━━━━━ Provided text

DEMONSTRATION OF A BALANCE BEAM AID FOR INSTRUCTION IN DIAGNOSIS

Monday, October 24, 2011
Poster Board # 10
(Scientific Abstracts should report the results of original research related to diagnostic error in medicine and must contain quantitative or qualitative data. Each abstract should be 400 words or less, have a descriptive title, and the following 4 sections: background, methods, results, and conclusion; may include 1 table or figure. ) Scientific Abstract

Robert M. Hamm, PhD, University of Oklahoma Health Sciences Center, Oklahoma City, OK and William H. Beasley IV, PhD, Howard Live Oak, Inc., Norman, OK

Background: Understanding the impact of clinical findings in discriminating between possible causes of a patient’s presentation is an essential component of clinical judgment, but students start with no intuitions on these issues. A balance beam offers a visual and physical analogue of the impact of a patient’s signs and symptoms' impact on competing disease hypotheses’ probabilities. We describe a Balance Beam Aid for Instruction in Diagnosis (BBAID) for training medical students to diagnose a common presentation.

Methods: A balance beam, with one of two competing diseases on each end, and with weights representing particular pieces of evidence placed at appropriate locations on the beam, is a natural physical analogue that can accurately represent the combination of several pieces of evidence with varying ability to discriminate between the disease hypotheses. Calculating Bayes’ Theorem using log(posterior odds) as a function of log(likelihood ratios) and log(prior odds) maps onto the physical forces of weights and helium balloons affecting a balance beam. 

Results:  Our working version of the BBAID for Acute Chest Pain presents a list of potential findings and allows the user to specify whether each is present, absent, or unknown. It displays the likelihood ratios corresponding to positive (LR+) or negative (LR-) observations for each symptom, for any pair of diseases. For each specified finding, a token is placed on the beam at a location whose distance from the fulcrum is proportional to the finding's log(LR), with a downward force (a weight) if the finding is present and an upward force (a balloon) if it is absent. A representation of the summary impact of all evidence is displayed. In a separate matrix display, the current probabilities of all diseases and their pairwise comparisons are shown. Clicking a cell in this matrix causes the corresponding pair's data to be displayed on the balance beam and LRs for that pair to be displayed next to the symptom names.

━━━━━━━━━━
━━━━━ Given records

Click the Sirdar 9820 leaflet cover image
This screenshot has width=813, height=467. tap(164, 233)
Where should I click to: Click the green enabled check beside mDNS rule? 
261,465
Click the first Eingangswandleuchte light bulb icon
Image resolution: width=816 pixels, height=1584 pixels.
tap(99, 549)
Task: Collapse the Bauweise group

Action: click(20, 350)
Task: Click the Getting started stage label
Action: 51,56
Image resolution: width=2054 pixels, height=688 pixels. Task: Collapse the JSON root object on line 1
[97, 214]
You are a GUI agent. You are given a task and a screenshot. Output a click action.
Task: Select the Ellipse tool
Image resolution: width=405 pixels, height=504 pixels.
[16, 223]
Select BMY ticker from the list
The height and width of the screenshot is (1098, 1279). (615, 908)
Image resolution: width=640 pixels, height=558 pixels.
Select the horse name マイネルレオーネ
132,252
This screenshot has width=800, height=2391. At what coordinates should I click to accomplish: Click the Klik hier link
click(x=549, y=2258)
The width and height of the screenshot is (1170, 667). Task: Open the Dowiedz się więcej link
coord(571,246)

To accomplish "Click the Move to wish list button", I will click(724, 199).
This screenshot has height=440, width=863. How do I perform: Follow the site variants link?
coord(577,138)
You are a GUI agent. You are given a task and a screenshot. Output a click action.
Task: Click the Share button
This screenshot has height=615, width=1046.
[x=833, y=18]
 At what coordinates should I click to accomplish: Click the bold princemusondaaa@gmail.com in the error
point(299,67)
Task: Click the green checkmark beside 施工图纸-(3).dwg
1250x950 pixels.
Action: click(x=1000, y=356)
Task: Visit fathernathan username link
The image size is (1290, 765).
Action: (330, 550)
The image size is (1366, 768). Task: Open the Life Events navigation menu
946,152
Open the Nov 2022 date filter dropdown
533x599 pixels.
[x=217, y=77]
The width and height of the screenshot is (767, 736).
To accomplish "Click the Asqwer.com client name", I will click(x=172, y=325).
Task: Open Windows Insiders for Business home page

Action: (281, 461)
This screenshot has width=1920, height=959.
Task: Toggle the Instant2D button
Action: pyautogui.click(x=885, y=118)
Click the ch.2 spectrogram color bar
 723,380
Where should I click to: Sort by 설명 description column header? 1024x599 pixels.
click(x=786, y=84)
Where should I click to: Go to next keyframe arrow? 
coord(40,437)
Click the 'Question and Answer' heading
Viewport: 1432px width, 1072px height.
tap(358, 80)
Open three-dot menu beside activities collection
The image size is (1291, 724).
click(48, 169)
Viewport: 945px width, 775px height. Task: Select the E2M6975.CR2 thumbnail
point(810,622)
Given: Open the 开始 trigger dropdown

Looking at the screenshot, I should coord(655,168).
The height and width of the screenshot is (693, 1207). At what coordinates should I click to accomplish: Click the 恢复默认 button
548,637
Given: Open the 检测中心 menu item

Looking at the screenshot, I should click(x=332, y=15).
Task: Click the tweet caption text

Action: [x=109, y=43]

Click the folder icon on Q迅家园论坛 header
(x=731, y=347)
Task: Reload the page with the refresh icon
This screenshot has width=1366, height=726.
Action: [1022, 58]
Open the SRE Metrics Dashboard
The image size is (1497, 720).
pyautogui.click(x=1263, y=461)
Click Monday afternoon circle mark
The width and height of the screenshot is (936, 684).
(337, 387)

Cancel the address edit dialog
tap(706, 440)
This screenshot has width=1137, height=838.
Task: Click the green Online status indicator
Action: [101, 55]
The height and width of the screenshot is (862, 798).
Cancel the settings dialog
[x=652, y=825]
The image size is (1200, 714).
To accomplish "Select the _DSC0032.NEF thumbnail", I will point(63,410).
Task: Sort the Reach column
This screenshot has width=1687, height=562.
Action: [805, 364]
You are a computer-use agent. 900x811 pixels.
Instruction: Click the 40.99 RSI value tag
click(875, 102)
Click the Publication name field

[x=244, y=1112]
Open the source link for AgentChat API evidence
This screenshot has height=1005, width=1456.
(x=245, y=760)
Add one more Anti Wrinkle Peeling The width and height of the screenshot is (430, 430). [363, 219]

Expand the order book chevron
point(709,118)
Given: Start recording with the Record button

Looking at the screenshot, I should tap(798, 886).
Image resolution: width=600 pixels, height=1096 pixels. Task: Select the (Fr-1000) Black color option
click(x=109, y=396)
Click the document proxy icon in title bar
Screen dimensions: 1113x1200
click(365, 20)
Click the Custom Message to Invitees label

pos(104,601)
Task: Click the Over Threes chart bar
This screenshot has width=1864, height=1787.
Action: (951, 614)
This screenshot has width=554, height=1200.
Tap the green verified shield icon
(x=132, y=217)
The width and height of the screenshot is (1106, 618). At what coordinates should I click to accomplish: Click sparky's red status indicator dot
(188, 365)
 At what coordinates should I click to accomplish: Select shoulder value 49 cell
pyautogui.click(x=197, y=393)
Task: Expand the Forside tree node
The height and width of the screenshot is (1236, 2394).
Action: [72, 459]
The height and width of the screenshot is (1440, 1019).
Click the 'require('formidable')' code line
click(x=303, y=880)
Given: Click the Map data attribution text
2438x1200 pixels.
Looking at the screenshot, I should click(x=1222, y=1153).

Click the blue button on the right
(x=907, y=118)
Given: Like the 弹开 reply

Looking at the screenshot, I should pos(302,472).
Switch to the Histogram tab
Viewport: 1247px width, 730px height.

━━━━━━━━━━

Task to complete: Print the whole abstract on the balance beam diagnosis aid, word for word. The records have no part in this.

Response to the task:
DEMONSTRATION OF A BALANCE BEAM AID FOR INSTRUCTION IN DIAGNOSIS

Monday, October 24, 2011
Poster Board # 10
(Scientific Abstracts should report the results of original research related to diagnostic error in medicine and must contain quantitative or qualitative data. Each abstract should be 400 words or less, have a descriptive title, and the following 4 sections: background, methods, results, and conclusion; may include 1 table or figure. ) Scientific Abstract

Robert M. Hamm, PhD, University of Oklahoma Health Sciences Center, Oklahoma City, OK and William H. Beasley IV, PhD, Howard Live Oak, Inc., Norman, OK

Background: Understanding the impact of clinical findings in discriminating between possible causes of a patient’s presentation is an essential component of clinical judgment, but students start with no intuitions on these issues. A balance beam offers a visual and physical analogue of the impact of a patient’s signs and symptoms' impact on competing disease hypotheses’ probabilities. We describe a Balance Beam Aid for Instruction in Diagnosis (BBAID) for training medical students to diagnose a common presentation.

Methods: A balance beam, with one of two competing diseases on each end, and with weights representing particular pieces of evidence placed at appropriate locations on the beam, is a natural physical analogue that can accurately represent the combination of several pieces of evidence with varying ability to discriminate between the disease hypotheses. Calculating Bayes’ Theorem using log(posterior odds) as a function of log(likelihood ratios) and log(prior odds) maps onto the physical forces of weights and helium balloons affecting a balance beam. 

Results:  Our working version of the BBAID for Acute Chest Pain presents a list of potential findings and allows the user to specify whether each is present, absent, or unknown. It displays the likelihood ratios corresponding to positive (LR+) or negative (LR-) observations for each symptom, for any pair of diseases. For each specified finding, a token is placed on the beam at a location whose distance from the fulcrum is proportional to the finding's log(LR), with a downward force (a weight) if the finding is present and an upward force (a balloon) if it is absent. A representation of the summary impact of all evidence is displayed. In a separate matrix display, the current probabilities of all diseases and their pairwise comparisons are shown. Clicking a cell in this matrix causes the corresponding pair's data to be displayed on the balance beam and LRs for that pair to be displayed next to the symptom names.